### RECORDS FOR THIS EXERCISE

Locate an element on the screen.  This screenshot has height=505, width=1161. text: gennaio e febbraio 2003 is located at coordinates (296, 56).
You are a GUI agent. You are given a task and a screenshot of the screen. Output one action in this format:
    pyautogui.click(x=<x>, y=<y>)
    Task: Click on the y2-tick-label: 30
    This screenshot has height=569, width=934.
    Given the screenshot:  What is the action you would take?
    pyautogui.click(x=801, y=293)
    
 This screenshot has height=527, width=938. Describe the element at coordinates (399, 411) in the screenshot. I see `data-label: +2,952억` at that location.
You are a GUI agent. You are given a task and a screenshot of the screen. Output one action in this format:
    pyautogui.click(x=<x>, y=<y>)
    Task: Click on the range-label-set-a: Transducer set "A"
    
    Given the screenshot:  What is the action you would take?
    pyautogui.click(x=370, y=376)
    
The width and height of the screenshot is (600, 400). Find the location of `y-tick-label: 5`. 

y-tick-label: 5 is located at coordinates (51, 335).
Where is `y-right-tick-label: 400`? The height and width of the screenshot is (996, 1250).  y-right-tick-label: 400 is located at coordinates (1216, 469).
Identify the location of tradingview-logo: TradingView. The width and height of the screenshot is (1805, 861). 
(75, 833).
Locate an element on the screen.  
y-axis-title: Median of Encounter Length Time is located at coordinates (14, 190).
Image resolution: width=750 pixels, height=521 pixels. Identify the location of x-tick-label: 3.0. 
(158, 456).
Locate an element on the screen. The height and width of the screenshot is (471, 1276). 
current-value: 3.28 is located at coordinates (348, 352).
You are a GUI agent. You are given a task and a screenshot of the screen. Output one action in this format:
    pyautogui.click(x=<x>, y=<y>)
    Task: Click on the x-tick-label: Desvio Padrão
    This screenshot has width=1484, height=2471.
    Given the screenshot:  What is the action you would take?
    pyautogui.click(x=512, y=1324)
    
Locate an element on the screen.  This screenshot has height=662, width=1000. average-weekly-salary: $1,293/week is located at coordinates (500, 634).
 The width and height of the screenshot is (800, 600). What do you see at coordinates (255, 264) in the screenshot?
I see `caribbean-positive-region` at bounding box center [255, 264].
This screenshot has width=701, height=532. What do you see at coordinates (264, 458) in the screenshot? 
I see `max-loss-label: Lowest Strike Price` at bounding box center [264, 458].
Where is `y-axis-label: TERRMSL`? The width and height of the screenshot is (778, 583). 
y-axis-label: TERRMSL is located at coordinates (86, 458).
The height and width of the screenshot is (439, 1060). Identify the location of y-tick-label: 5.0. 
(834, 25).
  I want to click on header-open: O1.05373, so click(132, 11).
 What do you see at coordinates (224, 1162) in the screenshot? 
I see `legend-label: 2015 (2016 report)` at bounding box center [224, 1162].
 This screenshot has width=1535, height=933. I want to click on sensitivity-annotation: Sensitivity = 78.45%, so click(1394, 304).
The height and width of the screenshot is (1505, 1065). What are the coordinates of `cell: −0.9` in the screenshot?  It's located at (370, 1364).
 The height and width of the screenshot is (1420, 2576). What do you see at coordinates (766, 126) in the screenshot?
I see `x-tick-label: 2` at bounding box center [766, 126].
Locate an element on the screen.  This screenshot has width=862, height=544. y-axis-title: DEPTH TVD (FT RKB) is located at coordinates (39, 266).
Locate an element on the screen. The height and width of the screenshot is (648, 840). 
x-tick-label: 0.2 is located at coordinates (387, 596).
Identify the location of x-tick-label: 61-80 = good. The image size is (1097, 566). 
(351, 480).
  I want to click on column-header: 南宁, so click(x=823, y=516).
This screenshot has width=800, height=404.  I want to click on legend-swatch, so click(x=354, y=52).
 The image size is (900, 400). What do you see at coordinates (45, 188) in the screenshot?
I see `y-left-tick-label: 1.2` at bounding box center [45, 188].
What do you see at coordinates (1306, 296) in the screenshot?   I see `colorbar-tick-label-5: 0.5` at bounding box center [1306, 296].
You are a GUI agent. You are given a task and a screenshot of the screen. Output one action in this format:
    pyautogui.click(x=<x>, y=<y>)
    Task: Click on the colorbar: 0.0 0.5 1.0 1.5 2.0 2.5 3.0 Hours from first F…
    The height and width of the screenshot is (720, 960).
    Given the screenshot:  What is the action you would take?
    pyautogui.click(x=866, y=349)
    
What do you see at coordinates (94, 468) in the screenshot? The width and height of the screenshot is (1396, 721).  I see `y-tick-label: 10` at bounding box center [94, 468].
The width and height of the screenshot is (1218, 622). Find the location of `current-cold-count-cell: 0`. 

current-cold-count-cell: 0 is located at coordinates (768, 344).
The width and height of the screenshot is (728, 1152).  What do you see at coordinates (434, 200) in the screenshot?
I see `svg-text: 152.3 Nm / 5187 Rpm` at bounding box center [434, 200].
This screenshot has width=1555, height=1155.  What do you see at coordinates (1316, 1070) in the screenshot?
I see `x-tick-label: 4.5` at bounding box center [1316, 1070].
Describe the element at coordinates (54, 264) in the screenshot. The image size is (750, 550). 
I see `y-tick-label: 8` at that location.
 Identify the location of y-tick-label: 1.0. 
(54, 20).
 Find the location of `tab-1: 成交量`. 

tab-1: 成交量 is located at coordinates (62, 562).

######

- _REQUIRED ACTION_: Reproduce all of the entries above with every occurrence of "GUI agent" changed to "screen automation agent", keeping everything else unchanged.

- _TASK ANSWER_:
Locate an element on the screen.  This screenshot has height=505, width=1161. text: gennaio e febbraio 2003 is located at coordinates (296, 56).
You are a screen automation agent. You are given a task and a screenshot of the screen. Output one action in this format:
    pyautogui.click(x=<x>, y=<y>)
    Task: Click on the y2-tick-label: 30
    This screenshot has height=569, width=934.
    Given the screenshot:  What is the action you would take?
    pyautogui.click(x=801, y=293)
    
 This screenshot has height=527, width=938. Describe the element at coordinates (399, 411) in the screenshot. I see `data-label: +2,952억` at that location.
You are a screen automation agent. You are given a task and a screenshot of the screen. Output one action in this format:
    pyautogui.click(x=<x>, y=<y>)
    Task: Click on the range-label-set-a: Transducer set "A"
    
    Given the screenshot:  What is the action you would take?
    pyautogui.click(x=370, y=376)
    
The width and height of the screenshot is (600, 400). Find the location of `y-tick-label: 5`. 

y-tick-label: 5 is located at coordinates (51, 335).
Where is `y-right-tick-label: 400`? The height and width of the screenshot is (996, 1250).  y-right-tick-label: 400 is located at coordinates (1216, 469).
Identify the location of tradingview-logo: TradingView. The width and height of the screenshot is (1805, 861). 
(75, 833).
Locate an element on the screen.  
y-axis-title: Median of Encounter Length Time is located at coordinates (14, 190).
Image resolution: width=750 pixels, height=521 pixels. Identify the location of x-tick-label: 3.0. 
(158, 456).
Locate an element on the screen. The height and width of the screenshot is (471, 1276). 
current-value: 3.28 is located at coordinates (348, 352).
You are a screen automation agent. You are given a task and a screenshot of the screen. Output one action in this format:
    pyautogui.click(x=<x>, y=<y>)
    Task: Click on the x-tick-label: Desvio Padrão
    This screenshot has width=1484, height=2471.
    Given the screenshot:  What is the action you would take?
    pyautogui.click(x=512, y=1324)
    
Locate an element on the screen.  This screenshot has height=662, width=1000. average-weekly-salary: $1,293/week is located at coordinates (500, 634).
 The width and height of the screenshot is (800, 600). What do you see at coordinates (255, 264) in the screenshot?
I see `caribbean-positive-region` at bounding box center [255, 264].
This screenshot has width=701, height=532. What do you see at coordinates (264, 458) in the screenshot? 
I see `max-loss-label: Lowest Strike Price` at bounding box center [264, 458].
Where is `y-axis-label: TERRMSL`? The width and height of the screenshot is (778, 583). 
y-axis-label: TERRMSL is located at coordinates (86, 458).
The height and width of the screenshot is (439, 1060). Identify the location of y-tick-label: 5.0. 
(834, 25).
  I want to click on header-open: O1.05373, so click(132, 11).
 What do you see at coordinates (224, 1162) in the screenshot? 
I see `legend-label: 2015 (2016 report)` at bounding box center [224, 1162].
 This screenshot has width=1535, height=933. I want to click on sensitivity-annotation: Sensitivity = 78.45%, so click(1394, 304).
The height and width of the screenshot is (1505, 1065). What are the coordinates of `cell: −0.9` in the screenshot?  It's located at (370, 1364).
 The height and width of the screenshot is (1420, 2576). What do you see at coordinates (766, 126) in the screenshot?
I see `x-tick-label: 2` at bounding box center [766, 126].
Locate an element on the screen.  This screenshot has width=862, height=544. y-axis-title: DEPTH TVD (FT RKB) is located at coordinates (39, 266).
Locate an element on the screen. The height and width of the screenshot is (648, 840). 
x-tick-label: 0.2 is located at coordinates (387, 596).
Identify the location of x-tick-label: 61-80 = good. The image size is (1097, 566). 
(351, 480).
  I want to click on column-header: 南宁, so click(x=823, y=516).
This screenshot has width=800, height=404.  I want to click on legend-swatch, so click(x=354, y=52).
 The image size is (900, 400). What do you see at coordinates (45, 188) in the screenshot?
I see `y-left-tick-label: 1.2` at bounding box center [45, 188].
What do you see at coordinates (1306, 296) in the screenshot?   I see `colorbar-tick-label-5: 0.5` at bounding box center [1306, 296].
You are a screen automation agent. You are given a task and a screenshot of the screen. Output one action in this format:
    pyautogui.click(x=<x>, y=<y>)
    Task: Click on the colorbar: 0.0 0.5 1.0 1.5 2.0 2.5 3.0 Hours from first F…
    The height and width of the screenshot is (720, 960).
    Given the screenshot:  What is the action you would take?
    pyautogui.click(x=866, y=349)
    
What do you see at coordinates (94, 468) in the screenshot? The width and height of the screenshot is (1396, 721).  I see `y-tick-label: 10` at bounding box center [94, 468].
The width and height of the screenshot is (1218, 622). Find the location of `current-cold-count-cell: 0`. 

current-cold-count-cell: 0 is located at coordinates (768, 344).
The width and height of the screenshot is (728, 1152).  What do you see at coordinates (434, 200) in the screenshot?
I see `svg-text: 152.3 Nm / 5187 Rpm` at bounding box center [434, 200].
This screenshot has width=1555, height=1155.  What do you see at coordinates (1316, 1070) in the screenshot?
I see `x-tick-label: 4.5` at bounding box center [1316, 1070].
Describe the element at coordinates (54, 264) in the screenshot. The image size is (750, 550). 
I see `y-tick-label: 8` at that location.
 Identify the location of y-tick-label: 1.0. 
(54, 20).
 Find the location of `tab-1: 成交量`. 

tab-1: 成交量 is located at coordinates (62, 562).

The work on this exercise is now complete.